Although the size, speed, and accuracy of the system are highly encouraging, some issues must be considered in practical applications and clinical practice. Notably, this study was conducted in phantom models rather than in human tissues. Despite the fidelity of the models, the presence of soft tissue such as fat, muscle, or blood in the surgical field may be a confounding variable. While these variables have been considered during technology development, testing in models similar to actual patient conditions (i.e., tissue phantom models and cadavers) with traditional spine exposure is warranted. In addition, this technology was only applied to the cervical lateral mass and pars interarticularis screws.

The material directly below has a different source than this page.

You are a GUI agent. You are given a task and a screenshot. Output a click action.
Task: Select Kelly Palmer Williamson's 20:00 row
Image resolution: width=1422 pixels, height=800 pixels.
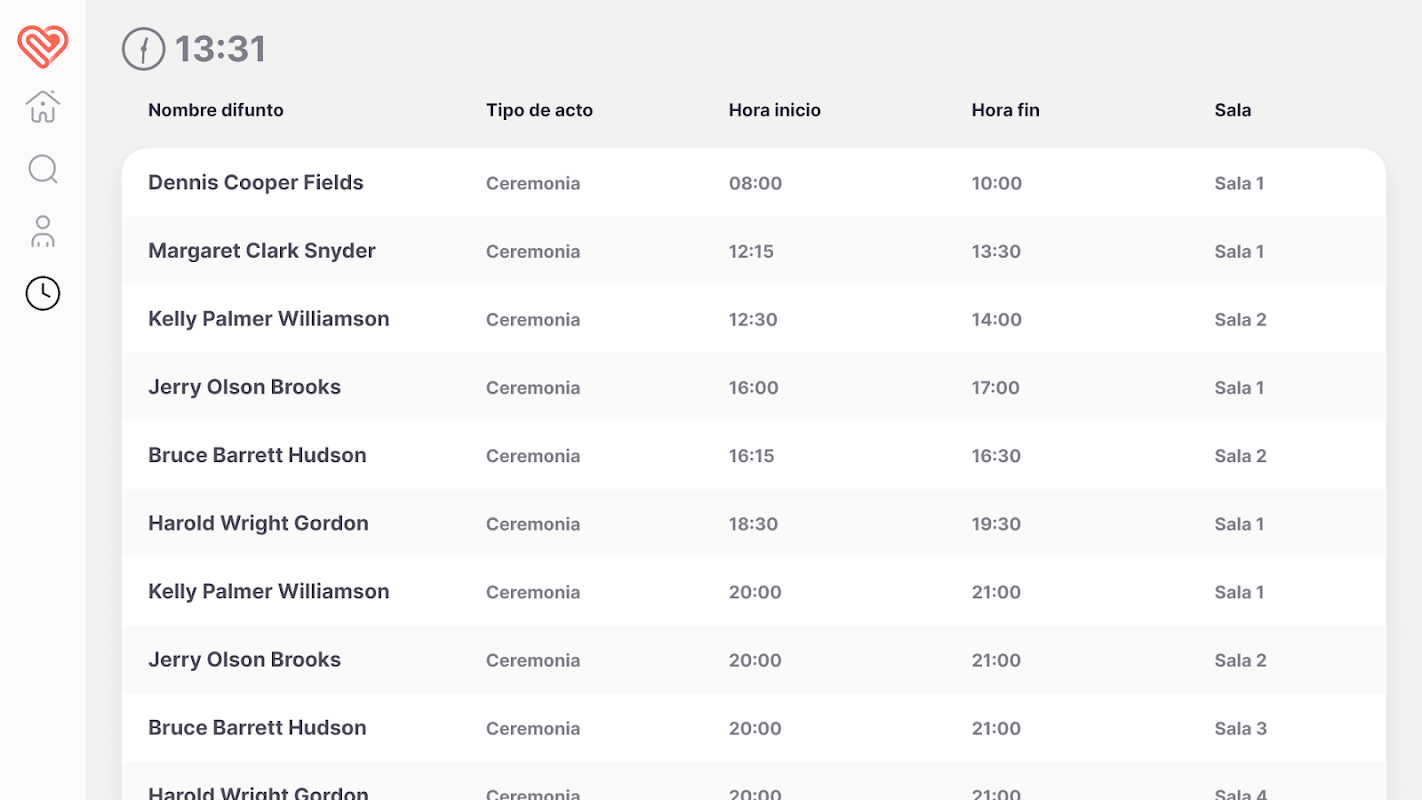pyautogui.click(x=269, y=591)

Further studies evaluating the feasibility of thoracic and lumbar pedicle screw placement are warranted. Moreover, this technology requires exposure of the spine. Therefore, as the technology currently stands, it is limited to open spine surgery and does not yet have practical applications for minimally invasive approaches. The study was also limited by the small number of surgeon participants, small number of screw insertions, and use of physiological spine models. It will be critical to evaluate the system’s accuracy and usability in greater numbers across various surgeons with varied skill and experience levels as well as pathologic spine models to better understand its clinical relevance.
Conclusions
This study demonstrates the use of a novel AR registration system for registering 3D reconstructions of the cervical vertebra to the physical spine. Given the novelty of the system, its accuracy and usability were first evaluated in a phantom spine model. Despite the limitations of this study, these preliminary data are promising and substantiate further testing of the system, further highlighting the potential for clinical application in the future.